How Does the Church Achieve Diversity?

This week, Pastor J.D. answers a question in his recent sermon: “How does the church achieve diversity?”

Show Notes:

We must seek to reach all people in the Triangle, not just one kind. 

  • It’s clear from what Paul says here in 1 Corinthians 9 that he was focused on reaching different kinds of people in Corinth, not just one kind.
    • You had Jews and people under the law; you had Gentiles and those outside the law. He was trying to reach them all. And that was HARD.
  • Do you know how much easier it would have been for Paul to just focus on one kind of person? To go to one side of the city and plant a church focused only on reaching Jews, and then go to the other side and plant one that reached Gentiles?
    • To the Jews, he said, I became like a Jew: Which means, I did Jewish things. I ate Jewish food. I listened to Jewish music. I entered into Jewish struggles. I wore Jewish clothes.
    • He made all of these cultural adaptations to reach people. 
    • Jesus died for all peoples at all stages of life. And to reach them, we all have to be willing to turn down certain things and lean hard into other ones, and, I’m going to tell you, that’s hard.
  • It also means all of us are muted on some of our perspectives to keep from causing unnecessary division in the body. In 1 Corinthians 8-9, Paul was willing to be quiet, or muted, on secondary convictions he was fully convinced were right, because he thought the unity of the church and it’s evangelistic mission were more important than maintaining a uniformity of perspective in all things.
    • We have people leave this church all the time because we don’t say exactly what they want on some political or social issue.
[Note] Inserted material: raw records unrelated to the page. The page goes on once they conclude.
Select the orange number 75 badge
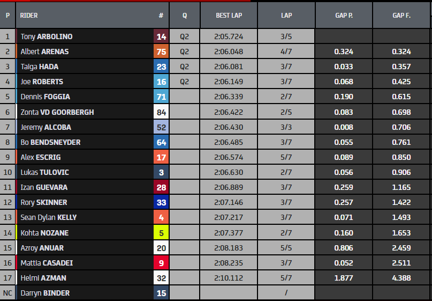 [161, 52]
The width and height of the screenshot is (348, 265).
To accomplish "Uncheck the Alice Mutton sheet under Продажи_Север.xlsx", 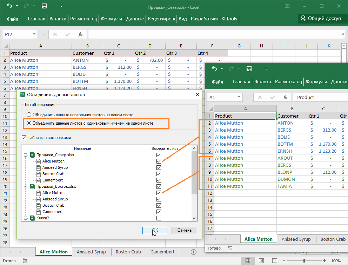I will point(159,161).
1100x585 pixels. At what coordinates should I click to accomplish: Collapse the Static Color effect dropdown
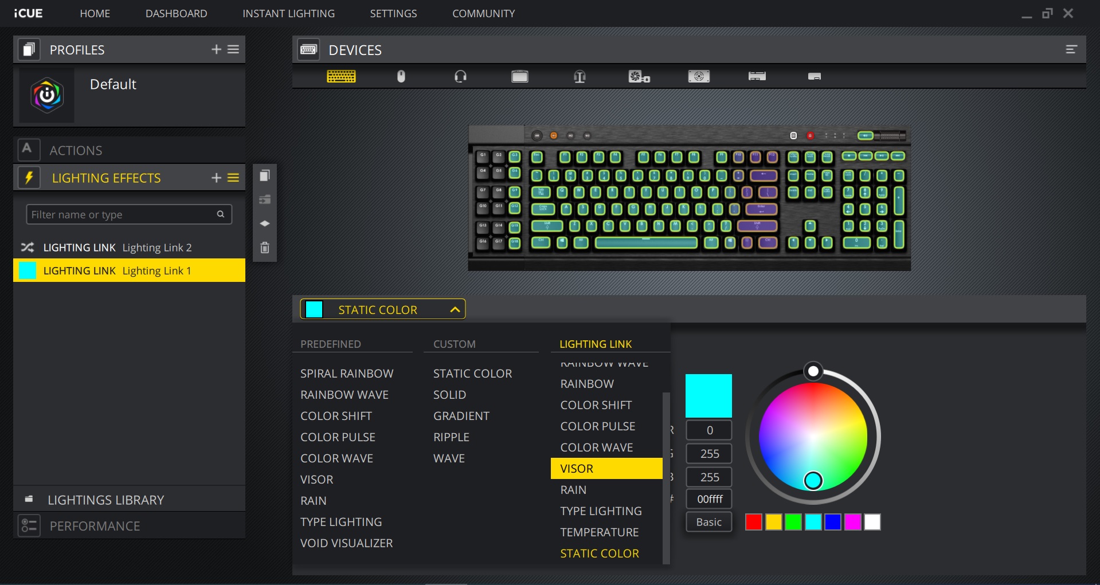455,309
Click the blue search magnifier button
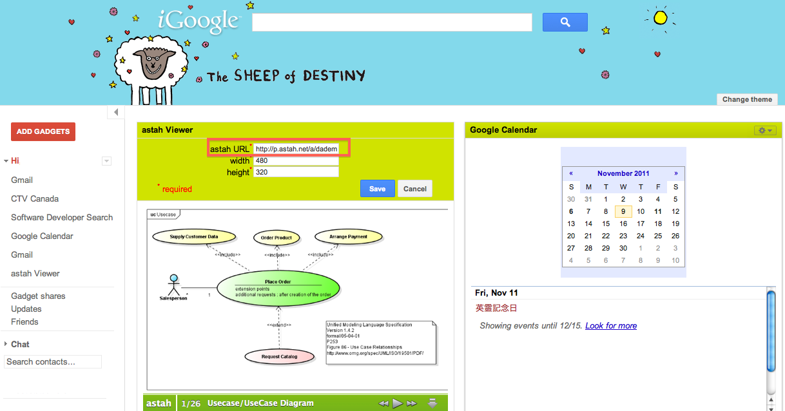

We say too much about some issue. We don’t say enough. I’m not saying all perspectives are equally valid, and I’m certainly not saying we are ever muted or unclear about injustice or wrong—the sanctity of life; the evils of racism, equality under the law
  • We see a great example of this philosophy at work in the early church. It’s such an important example, but so overlooked by so many when they read Acts.
  • In Acts 15, Jewish and Gentile believers were so divided over a cultural issue that they could no longer worship together.
    • Churches led by Gentiles were experiencing a “Jewish flight” and vice versa.
    • So the church leaders came together to try to work something out. Their solution, however, at first, seems rather confusing. They basically said that Gentiles should (a) avoid sexual immorality and (b) avoid eating things that had died by strangulation (both of which were regularly practiced by Gentiles) (Acts 15:29).
    • The reason for the prohibition on sexual immorality seems clear—stop going to prostitutes! But the prohibition on eating something strangled? Of the entire Hebrew law, that is the regulation they thought was essential to enforce?
    • James explains the reasoning for these two regulations: “‘For from ancient generations Moses has had in every city those who proclaim him …’” (Acts 15:21).
      • In other words, in every city there were a lot of Jews; lost Jews—who needed to be reached for Jesus. And when Gentiles were in the parking lot barbecuing things that had been strangled, that would produce a major stumbling block for the Jews. The Apostles knew that if these unsaved Jews came into the church and Gentiles were in the back choking the gophers and throwing them on the grill, the Jews would not be able to stomach it. And then they wouldn’t get a chance to hear the gospel and be saved.
      • The Apostles said, “Yes, you Gentiles have a right to eat choked gophers if you want, gross as it is, but we are asking you to forgo that right so that more unsaved Jews in your community can hear the gospel.”
      • And then James, leader of the Jerusalem church, wraps it up by uttering one of the most important phrases in the whole New Testament for a church’s mission philosophy: “… we should not make it difficult for the Gentiles [or Jews] who are turning to God” (Acts 15:19 NIV). 
  • Some of you are passionate about politics and which solutions are best for society—and I want to be clear: that’s a good thing. But in the church let’s not let a secondary, culturally-shaped perspective on the best strategies or candidates or particular interpretation of an event become synonymous with the identity of the gospel, because what’s when the gospel suffers and people stay lost.
  • We do all this for the sake of the gospel, “that we might save some!”